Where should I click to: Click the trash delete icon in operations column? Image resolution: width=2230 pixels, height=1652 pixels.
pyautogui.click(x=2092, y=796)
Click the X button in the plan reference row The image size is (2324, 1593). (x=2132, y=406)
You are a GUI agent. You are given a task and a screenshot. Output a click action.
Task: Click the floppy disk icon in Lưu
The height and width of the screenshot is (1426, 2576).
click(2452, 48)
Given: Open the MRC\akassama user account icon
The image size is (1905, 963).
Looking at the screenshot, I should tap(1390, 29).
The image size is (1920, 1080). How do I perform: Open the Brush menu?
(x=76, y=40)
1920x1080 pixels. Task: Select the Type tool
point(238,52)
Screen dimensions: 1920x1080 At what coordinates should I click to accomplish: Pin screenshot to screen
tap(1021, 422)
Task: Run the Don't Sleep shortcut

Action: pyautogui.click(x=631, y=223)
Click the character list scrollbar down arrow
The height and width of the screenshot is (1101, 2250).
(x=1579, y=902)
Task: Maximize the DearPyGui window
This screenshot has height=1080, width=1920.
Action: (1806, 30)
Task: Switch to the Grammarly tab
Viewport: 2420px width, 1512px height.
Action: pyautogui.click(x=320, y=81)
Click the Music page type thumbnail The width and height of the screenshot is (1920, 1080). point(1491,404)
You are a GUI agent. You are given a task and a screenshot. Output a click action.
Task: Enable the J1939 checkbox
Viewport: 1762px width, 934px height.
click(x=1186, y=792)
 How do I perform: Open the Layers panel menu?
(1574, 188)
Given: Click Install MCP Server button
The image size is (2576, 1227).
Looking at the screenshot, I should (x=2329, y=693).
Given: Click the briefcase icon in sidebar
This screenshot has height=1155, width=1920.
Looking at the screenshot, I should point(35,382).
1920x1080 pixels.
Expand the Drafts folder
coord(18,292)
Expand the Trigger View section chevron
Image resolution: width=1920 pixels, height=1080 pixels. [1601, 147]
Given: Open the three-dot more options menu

::::::::::

What is being asked
Output all the lines above. Keep each one exact.

Exercise response
Where should I click to: Click the trash delete icon in operations column? Image resolution: width=2230 pixels, height=1652 pixels.
pyautogui.click(x=2092, y=796)
Click the X button in the plan reference row The image size is (2324, 1593). (x=2132, y=406)
You are a GUI agent. You are given a task and a screenshot. Output a click action.
Task: Click the floppy disk icon in Lưu
The height and width of the screenshot is (1426, 2576).
click(2452, 48)
Given: Open the MRC\akassama user account icon
The image size is (1905, 963).
Looking at the screenshot, I should tap(1390, 29).
The image size is (1920, 1080). How do I perform: Open the Brush menu?
(x=76, y=40)
1920x1080 pixels. Task: Select the Type tool
point(238,52)
Screen dimensions: 1920x1080 At what coordinates should I click to accomplish: Pin screenshot to screen
tap(1021, 422)
Task: Run the Don't Sleep shortcut

Action: pyautogui.click(x=631, y=223)
Click the character list scrollbar down arrow
The height and width of the screenshot is (1101, 2250).
(x=1579, y=902)
Task: Maximize the DearPyGui window
This screenshot has height=1080, width=1920.
Action: (1806, 30)
Task: Switch to the Grammarly tab
Viewport: 2420px width, 1512px height.
Action: pyautogui.click(x=320, y=81)
Click the Music page type thumbnail The width and height of the screenshot is (1920, 1080). point(1491,404)
You are a GUI agent. You are given a task and a screenshot. Output a click action.
Task: Enable the J1939 checkbox
Viewport: 1762px width, 934px height.
click(x=1186, y=792)
 How do I perform: Open the Layers panel menu?
(1574, 188)
Given: Click Install MCP Server button
The image size is (2576, 1227).
Looking at the screenshot, I should (x=2329, y=693).
Given: Click the briefcase icon in sidebar
This screenshot has height=1155, width=1920.
Looking at the screenshot, I should point(35,382).
1920x1080 pixels.
Expand the Drafts folder
coord(18,292)
Expand the Trigger View section chevron
Image resolution: width=1920 pixels, height=1080 pixels. [1601, 147]
Given: Open the three-dot more options menu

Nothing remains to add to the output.